Bangladesh (MNN) — It took 28 years to get a petition before the High Court in Bangladesh, putting the official state religion in question.
Yet, as soon as the case opened it was shut, with the judges choosing to maintain the status quo. The threat of instability was already rising, as more attacks against Christians and Muslim-Background Believers surfaced in the days leading up to the hearing.
Religious minority groups raised concerns over the ruling, saying this would only embolden Islamist forces from inflicting more terror in the country. Says Peter Mazumder, with Asian Access, persecution is not a new problem. The pressure has been increasing steadily for over a year–about the same time fundamentalist Muslim groups surfaced.
That’s proven especially true for Gospel workers. Although the constitution includes freedom of religion, and there aren’t blasphemy laws or an anti-conversion bill on the books, in practice, antipathy toward Christians is severe.
Pressure to recant the Christian faith will be exerted by family, friends, and neighbors. That’s doubly true of a Muslim-Background Believer (MBB). The murder of 65-year-old Hossain Ali last month resonates deeply within the Christian community in Bangladesh. It was also a warning. Extremists are hunting down the so-called “apostates” and punishing them for leaving Islam for Christianity, regardless of how long ago it happened. Mazumder says, “We found that they have lots of lists, how many years they became a Christian, from their ministry background.”
Islamic extremists have taken to posing as people who are expressing an interest in learning more about the story of Jesus. “Those who were hearing the Gospel [the extremists who were posing], most of them were finding out who is actively doing this kind of work, identifying them, and then killing [them],” he explains.
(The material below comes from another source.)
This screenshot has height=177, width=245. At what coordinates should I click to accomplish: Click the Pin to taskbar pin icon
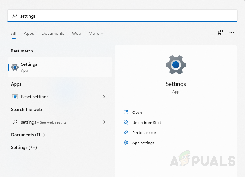(x=126, y=133)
What’s more, even though Ali’s murder was blamed on a group that has sworn allegiance to ISIS, “When the government found out, they did not believe that this was related to the Islamic State. They think that this is the work of fundamentalist groups who are trying to collapse the government.”
Because of the terror threats around religious holidays, “The government is giving some protection when we have a church service, like when we have some kind of Christmas gathering or Easter gathering,” says Mazumder. While they are grateful for the protection at that time, he adds, “It isn’t a long-time protection.”
Faced with the extremists who are essentially hunting down MBBs, A2 partners need a creative response. “We just ask God to reveal different ideas of how we can share the Gospel in different ways.” They are also wary, Mazumder adds, “especially in our office. We just hired two more extra security officers so that not just anybody can come inside the office.”
There’s also subtle pressure. “One of my staff converted from Islam 15 years ago, along with his parents. Now he has his own coaching center. The thing is that the students [found out] he converted from Islam, and they stopped coming.” And that morphed into outright threats, notes Mazumder. They said, “‘You converted from Islam to Christianity, and you dishonored us, so we won’t come to your place to study. Be careful of your life.’ Pray for [the staff member], because he’s also in danger right now.”
Under the threat of instability, Asian Access international committees are praying in concert. Mazumder explains, “They are very concerned and helping us to connect with the prayer warriors in different areas who are praying with us.”
Pray for Bangladeshi Christian community to boldly proclaim Christ in spite of persecution. Pray that other “should come to Christ, and also that they should not leave their faith.”